И что? Разгорается искусствоведческая дискуссия? Высказываются различные мнения о том, хорош памятник или плох с художественной точки зрения?
Нет, ничуть не бывало. Первая реакция — обида и оскорбленность.
Потому что не возникло до сих пор ясного понимания, что означающее и означаемое это, мягко говоря, не одно и то же. Это непонимание и лежит в основе той аксиоматики, в соответствии с которой непочтительное отношение к памятнику, к его, так сказать, художественным особенностям, автоматически означает неуважение к тому, чему этот памятник посвящен.

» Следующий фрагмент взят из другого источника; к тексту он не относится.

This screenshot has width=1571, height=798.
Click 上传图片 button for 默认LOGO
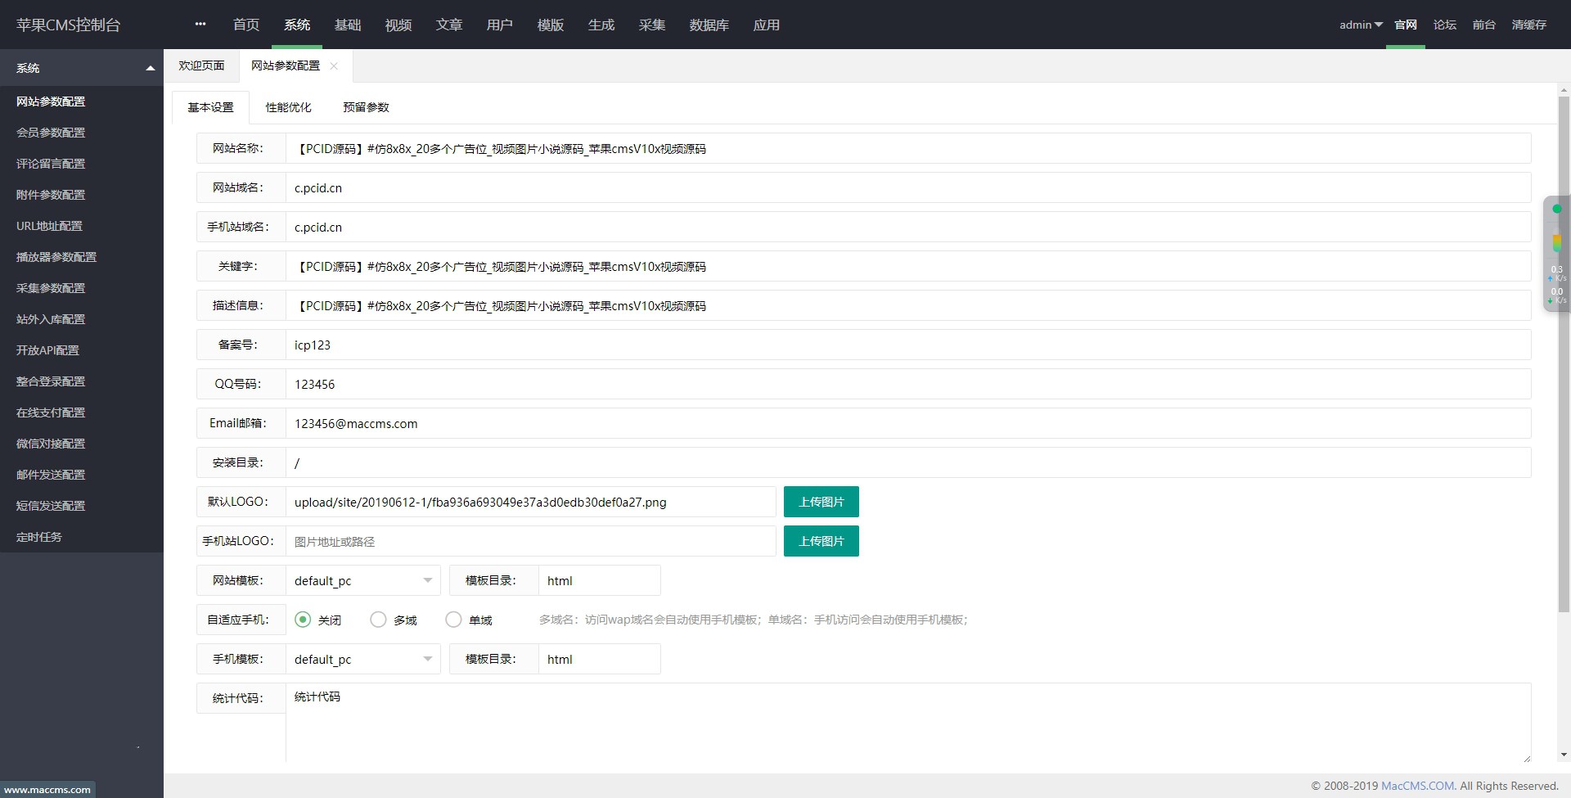point(821,502)
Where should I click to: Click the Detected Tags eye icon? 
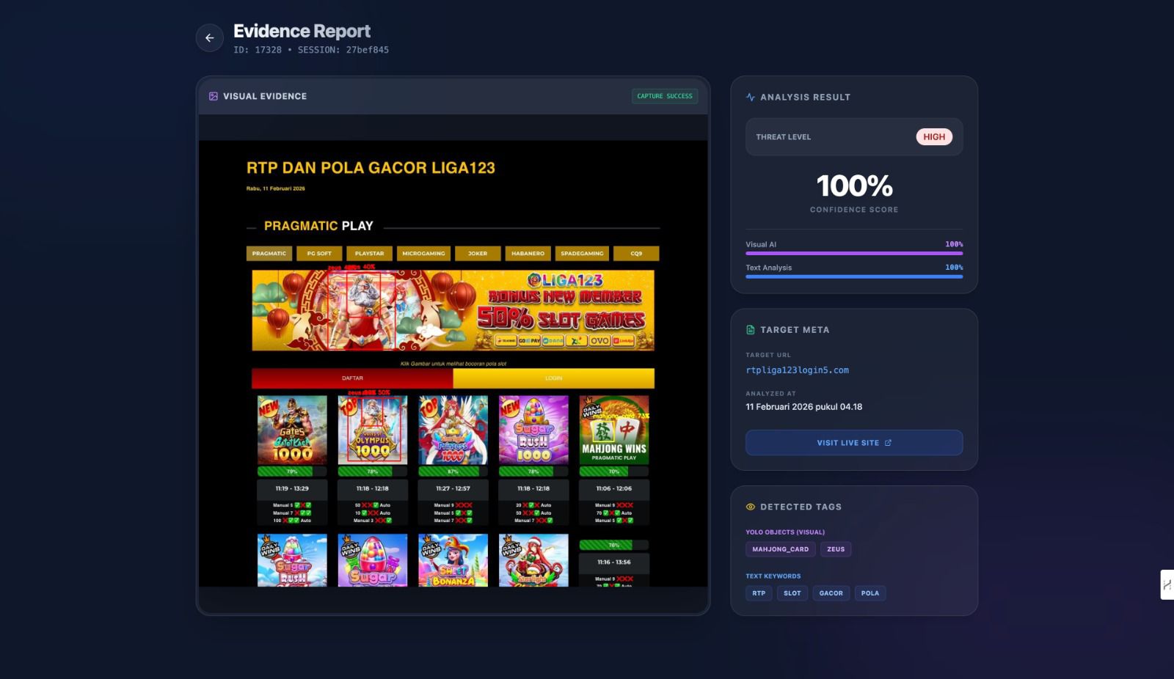click(x=750, y=507)
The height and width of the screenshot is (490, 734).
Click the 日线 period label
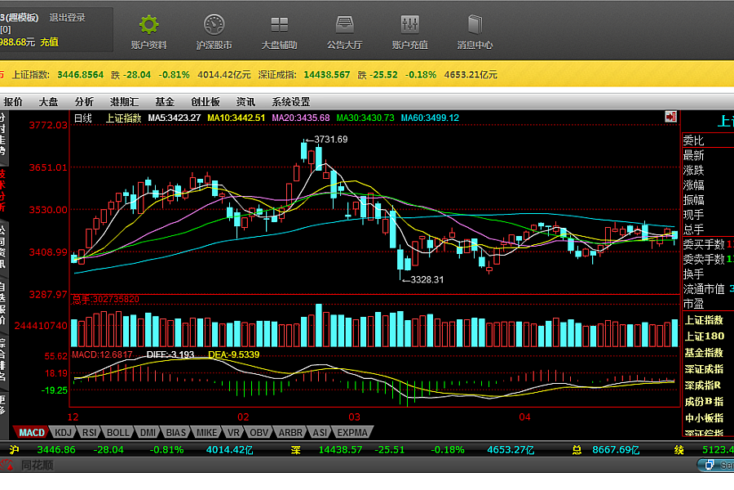[x=83, y=118]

Если я, допустим, скажу, что такой-то памятник Гоголю ужасен и уродлив, то не получится ли так, что я оскорбляю память великого писателя? И не правильнее ли сказать, что если кто-то в этом случае и оскорбляет его память, то скорее это буду не я.
* * *
Я тут где-то прочитал о том, что загадочное, не известное ранее науке грибковое образование под названием “Казаки Петербурга” приняло новоявленного американского президента в свои ряды и даже присвоило ему сгоряча горделивое звание есаула.
Я уж удержу как-нибудь в узде неугомонное свое воображение и не стану рисовать себе гипотетический облик нового казака в увешанном елочными цацками шутовском прикиде и в папахе с выбивающейся из-под нее синтетической, цвета прелой соломы шевелюрой — он и без того вполне хорош.

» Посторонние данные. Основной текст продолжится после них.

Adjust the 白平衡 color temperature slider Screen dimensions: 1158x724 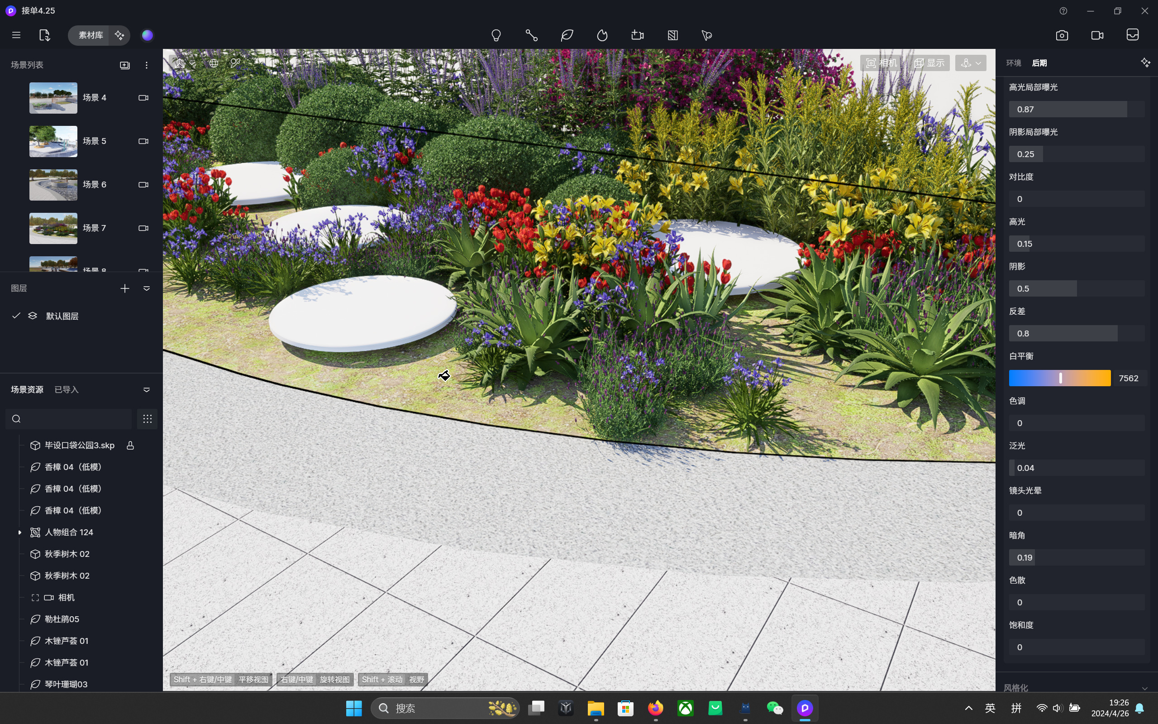click(x=1060, y=378)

Вопрос другой. Вот если он вдруг (что более чем вероятно и даже, в общем-то, неизбежно) что-нибудь такое сделает или скажет, что с точки зрения петербургского казачества будет, так сказать, “не любо”, то какова процедура разжалования из есаулов? Просто интересно.
* * *
Мы жили довольно тесно. В коммуналке, в одной комнате, впятером.
Были книжки, и их некуда было девать. Они лежали повсюду. В основном на подоконниках — в комнате было два окна.
Слово “этажерка” я узнал существенно раньше, чем впервые ее увидел. И увидел я ее не в нашем доме, а в чужом. Но это позже.
А узнал я это слово потому, что отец долгое время порывался купить этажерку. Для книг. Но все никак не покупал. Зато я имел удовольствие не только присутствовать, но даже и кое-как участвовать в длительных спорах по поводу того, куда эту этажерку поставить.
“В углу некрасиво, и пыль будет собираться”. — “Между окнами, конечно, можно, но будет свет загораживать. И так темно”. — “Можно, конечно, здесь, если отодвинуть Мишкину кровать. Но тогда дверь не будет до конца открываться”. — “Или если выкинуть на хрен этот комод. Вон он как весь растрескался. И вообще в нем одно старье”.